Transcribe the data in full, keeping each line exactly as it appears.

START DATA SUPPLIED

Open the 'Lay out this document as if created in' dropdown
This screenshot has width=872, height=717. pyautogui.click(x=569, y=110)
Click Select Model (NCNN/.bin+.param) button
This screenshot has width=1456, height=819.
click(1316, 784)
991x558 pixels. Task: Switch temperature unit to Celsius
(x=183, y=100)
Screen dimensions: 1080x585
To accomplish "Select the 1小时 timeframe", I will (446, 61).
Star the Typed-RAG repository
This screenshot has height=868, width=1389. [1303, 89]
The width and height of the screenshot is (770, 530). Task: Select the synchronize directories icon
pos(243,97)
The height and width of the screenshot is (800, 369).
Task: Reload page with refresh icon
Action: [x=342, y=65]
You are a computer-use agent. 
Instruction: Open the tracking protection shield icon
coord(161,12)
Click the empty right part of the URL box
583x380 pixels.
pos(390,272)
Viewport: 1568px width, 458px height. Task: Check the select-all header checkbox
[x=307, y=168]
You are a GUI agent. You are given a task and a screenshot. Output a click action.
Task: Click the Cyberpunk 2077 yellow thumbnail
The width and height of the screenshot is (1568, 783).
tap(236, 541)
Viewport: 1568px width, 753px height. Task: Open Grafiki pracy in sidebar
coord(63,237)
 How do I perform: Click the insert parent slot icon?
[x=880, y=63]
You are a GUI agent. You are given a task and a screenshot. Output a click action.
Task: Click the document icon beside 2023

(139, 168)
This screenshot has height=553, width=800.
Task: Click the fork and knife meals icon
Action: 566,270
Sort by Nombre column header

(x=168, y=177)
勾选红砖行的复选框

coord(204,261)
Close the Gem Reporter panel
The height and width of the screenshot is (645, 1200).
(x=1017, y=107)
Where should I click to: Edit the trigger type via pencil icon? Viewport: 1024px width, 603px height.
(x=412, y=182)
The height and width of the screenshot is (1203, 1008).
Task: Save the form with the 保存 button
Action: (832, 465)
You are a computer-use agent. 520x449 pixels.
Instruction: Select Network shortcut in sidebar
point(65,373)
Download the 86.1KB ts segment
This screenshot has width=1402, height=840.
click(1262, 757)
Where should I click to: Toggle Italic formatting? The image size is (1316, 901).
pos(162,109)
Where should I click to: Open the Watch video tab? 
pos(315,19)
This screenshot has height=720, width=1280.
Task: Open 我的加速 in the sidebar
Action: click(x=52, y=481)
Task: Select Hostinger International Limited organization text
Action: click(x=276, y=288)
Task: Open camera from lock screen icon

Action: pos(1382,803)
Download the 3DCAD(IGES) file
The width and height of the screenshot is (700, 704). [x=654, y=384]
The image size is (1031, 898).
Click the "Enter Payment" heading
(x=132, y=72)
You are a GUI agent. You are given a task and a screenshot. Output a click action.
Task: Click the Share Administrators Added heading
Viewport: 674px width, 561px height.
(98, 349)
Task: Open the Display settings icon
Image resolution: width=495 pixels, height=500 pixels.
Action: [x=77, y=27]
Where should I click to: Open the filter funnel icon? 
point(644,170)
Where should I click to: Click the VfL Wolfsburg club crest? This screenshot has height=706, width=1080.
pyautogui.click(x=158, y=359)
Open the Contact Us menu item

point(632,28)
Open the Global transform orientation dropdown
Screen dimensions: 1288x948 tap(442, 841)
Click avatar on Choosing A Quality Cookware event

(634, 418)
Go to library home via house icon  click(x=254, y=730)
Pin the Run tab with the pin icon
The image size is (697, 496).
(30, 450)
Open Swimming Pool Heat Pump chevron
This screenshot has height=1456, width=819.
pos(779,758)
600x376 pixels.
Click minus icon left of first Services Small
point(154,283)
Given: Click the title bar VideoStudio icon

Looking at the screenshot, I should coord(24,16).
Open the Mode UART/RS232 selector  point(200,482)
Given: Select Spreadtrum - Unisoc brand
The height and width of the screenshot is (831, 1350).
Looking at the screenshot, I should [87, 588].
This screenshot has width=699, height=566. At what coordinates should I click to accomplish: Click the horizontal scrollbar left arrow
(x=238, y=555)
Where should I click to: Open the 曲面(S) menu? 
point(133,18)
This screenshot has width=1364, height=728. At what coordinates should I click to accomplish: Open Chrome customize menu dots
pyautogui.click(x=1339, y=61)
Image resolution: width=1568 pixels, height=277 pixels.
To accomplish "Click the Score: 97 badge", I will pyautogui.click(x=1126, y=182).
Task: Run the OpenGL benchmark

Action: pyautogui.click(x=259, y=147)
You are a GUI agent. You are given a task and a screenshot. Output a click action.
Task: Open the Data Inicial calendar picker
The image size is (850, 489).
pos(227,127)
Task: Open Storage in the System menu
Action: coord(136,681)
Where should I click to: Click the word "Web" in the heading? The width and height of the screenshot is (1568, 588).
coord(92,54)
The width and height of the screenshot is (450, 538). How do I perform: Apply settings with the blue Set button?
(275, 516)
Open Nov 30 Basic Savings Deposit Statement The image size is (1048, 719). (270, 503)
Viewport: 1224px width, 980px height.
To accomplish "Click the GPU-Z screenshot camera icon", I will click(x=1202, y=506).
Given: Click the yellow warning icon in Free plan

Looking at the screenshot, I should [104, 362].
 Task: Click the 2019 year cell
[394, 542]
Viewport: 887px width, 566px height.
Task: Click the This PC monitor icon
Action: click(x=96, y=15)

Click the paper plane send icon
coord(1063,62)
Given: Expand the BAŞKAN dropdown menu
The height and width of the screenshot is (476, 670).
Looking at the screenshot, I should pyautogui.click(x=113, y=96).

END DATA SUPPLIED

=== OUTPUT FOR THIS TASK ===
Open the 'Lay out this document as if created in' dropdown
This screenshot has width=872, height=717. pyautogui.click(x=569, y=110)
Click Select Model (NCNN/.bin+.param) button
This screenshot has width=1456, height=819.
click(1316, 784)
991x558 pixels. Task: Switch temperature unit to Celsius
(x=183, y=100)
Screen dimensions: 1080x585
To accomplish "Select the 1小时 timeframe", I will (446, 61).
Star the Typed-RAG repository
This screenshot has height=868, width=1389. [1303, 89]
The width and height of the screenshot is (770, 530). Task: Select the synchronize directories icon
pos(243,97)
The height and width of the screenshot is (800, 369).
Task: Reload page with refresh icon
Action: [x=342, y=65]
You are a computer-use agent. 
Instruction: Open the tracking protection shield icon
coord(161,12)
Click the empty right part of the URL box
583x380 pixels.
pos(390,272)
Viewport: 1568px width, 458px height. Task: Check the select-all header checkbox
[x=307, y=168]
You are a GUI agent. You are given a task and a screenshot. Output a click action.
Task: Click the Cyberpunk 2077 yellow thumbnail
The width and height of the screenshot is (1568, 783).
tap(236, 541)
Viewport: 1568px width, 753px height. Task: Open Grafiki pracy in sidebar
coord(63,237)
 How do I perform: Click the insert parent slot icon?
[x=880, y=63]
You are a GUI agent. You are given a task and a screenshot. Output a click action.
Task: Click the document icon beside 2023

(139, 168)
This screenshot has height=553, width=800.
Task: Click the fork and knife meals icon
Action: 566,270
Sort by Nombre column header

(x=168, y=177)
勾选红砖行的复选框

coord(204,261)
Close the Gem Reporter panel
The height and width of the screenshot is (645, 1200).
(x=1017, y=107)
Where should I click to: Edit the trigger type via pencil icon? Viewport: 1024px width, 603px height.
(x=412, y=182)
The height and width of the screenshot is (1203, 1008).
Task: Save the form with the 保存 button
Action: (832, 465)
You are a computer-use agent. 520x449 pixels.
Instruction: Select Network shortcut in sidebar
point(65,373)
Download the 86.1KB ts segment
This screenshot has width=1402, height=840.
click(1262, 757)
Where should I click to: Toggle Italic formatting? The image size is (1316, 901).
pos(162,109)
Where should I click to: Open the Watch video tab? 
pos(315,19)
This screenshot has height=720, width=1280.
Task: Open 我的加速 in the sidebar
Action: click(x=52, y=481)
Task: Select Hostinger International Limited organization text
Action: click(x=276, y=288)
Task: Open camera from lock screen icon

Action: pos(1382,803)
Download the 3DCAD(IGES) file
The width and height of the screenshot is (700, 704). [x=654, y=384]
The image size is (1031, 898).
Click the "Enter Payment" heading
(x=132, y=72)
You are a GUI agent. You are given a task and a screenshot. Output a click action.
Task: Click the Share Administrators Added heading
Viewport: 674px width, 561px height.
(98, 349)
Task: Open the Display settings icon
Image resolution: width=495 pixels, height=500 pixels.
Action: [x=77, y=27]
Where should I click to: Open the filter funnel icon? 
point(644,170)
Where should I click to: Click the VfL Wolfsburg club crest? This screenshot has height=706, width=1080.
pyautogui.click(x=158, y=359)
Open the Contact Us menu item

point(632,28)
Open the Global transform orientation dropdown
Screen dimensions: 1288x948 tap(442, 841)
Click avatar on Choosing A Quality Cookware event

(634, 418)
Go to library home via house icon  click(x=254, y=730)
Pin the Run tab with the pin icon
The image size is (697, 496).
(30, 450)
Open Swimming Pool Heat Pump chevron
This screenshot has height=1456, width=819.
pos(779,758)
600x376 pixels.
Click minus icon left of first Services Small
point(154,283)
Given: Click the title bar VideoStudio icon

Looking at the screenshot, I should coord(24,16).
Open the Mode UART/RS232 selector  point(200,482)
Given: Select Spreadtrum - Unisoc brand
The height and width of the screenshot is (831, 1350).
Looking at the screenshot, I should [87, 588].
This screenshot has width=699, height=566. At what coordinates should I click to accomplish: Click the horizontal scrollbar left arrow
(x=238, y=555)
Where should I click to: Open the 曲面(S) menu? 
point(133,18)
This screenshot has width=1364, height=728. At what coordinates should I click to accomplish: Open Chrome customize menu dots
pyautogui.click(x=1339, y=61)
Image resolution: width=1568 pixels, height=277 pixels.
To accomplish "Click the Score: 97 badge", I will pyautogui.click(x=1126, y=182).
Task: Run the OpenGL benchmark

Action: pyautogui.click(x=259, y=147)
You are a GUI agent. You are given a task and a screenshot. Output a click action.
Task: Open the Data Inicial calendar picker
The image size is (850, 489).
pos(227,127)
Task: Open Storage in the System menu
Action: coord(136,681)
Where should I click to: Click the word "Web" in the heading? The width and height of the screenshot is (1568, 588).
coord(92,54)
The width and height of the screenshot is (450, 538). How do I perform: Apply settings with the blue Set button?
(275, 516)
Open Nov 30 Basic Savings Deposit Statement The image size is (1048, 719). (270, 503)
Viewport: 1224px width, 980px height.
To accomplish "Click the GPU-Z screenshot camera icon", I will click(x=1202, y=506).
Given: Click the yellow warning icon in Free plan

Looking at the screenshot, I should [104, 362].
 Task: Click the 2019 year cell
[394, 542]
Viewport: 887px width, 566px height.
Task: Click the This PC monitor icon
Action: click(x=96, y=15)

Click the paper plane send icon
coord(1063,62)
Given: Expand the BAŞKAN dropdown menu
The height and width of the screenshot is (476, 670).
Looking at the screenshot, I should pyautogui.click(x=113, y=96).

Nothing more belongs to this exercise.